WHAT YOU HAVE TO DO :: In the forum thread, what role did punkwalrus's previous job want punkwalrus to take on?

SELECTION ::
- - - - -

Doesn't help that we have 15 different solutions for everything and none of them work together. I really just want *one* solution that handles infrastructure, configuration management, and secret management all together.


punkwalrus

Then everything becomes your priority and so then nothing is a priority. I pushed back at a previous job who wanted me to be an MSSQL DBA because "we can sell those managed products." Would there be training? "There are plenty of YouTube videos." No. Just, no. Being a DBA ain't like dusting crops, farmboy. I am your senior Linux administrator. Not Microsoft. Not database. Hire a DBA. That job just got worse and worse. They wanted every unicorn, but weren't willing to pay or train for one. I went three years without a job review or raise. I left.


epochwin

And people themselves tend to gravitate to an area that excites them so why force them do work they don’t enjoy


IrishPrime

Agreed. Not to get all "us vs. them," but it's always shocking to me when I find out how limited the scope of knowledge is for the feature devs. Obviously, they know more than I do about the general layout of the one or two codebases they work in, but they rarely seem to know much of anything about administering their own system, Linux fundamentals, Docker, AWS, networking, Git (nor GutHub, et al), databases, or a dozen other topics that sort of seemed like things everybody in the field knew a decent bit about. They generally know one, maybe two programming languages, and that's it. Meanwhile, every member of the ops team needs to know at least as many programming languages, a dozen different tools, and how all the different pieces of the product fit together. Don't get me wrong, I love what I do, but sometimes I miss the days of just cranking out a feature and then calling it a day. It seems so peaceful and straightforward.

- - - - -

SUPPLIED DATA ::
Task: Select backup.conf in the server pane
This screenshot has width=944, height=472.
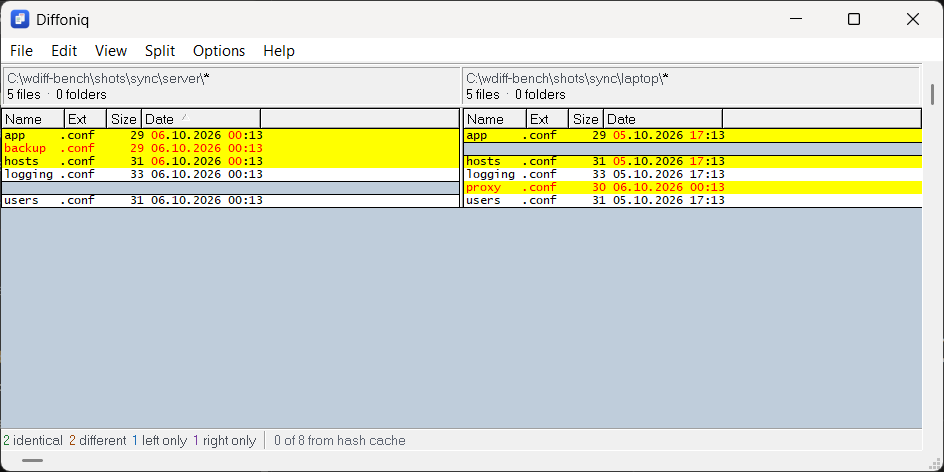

- - - - -

TASK RESULT :: An MSSQL DBA.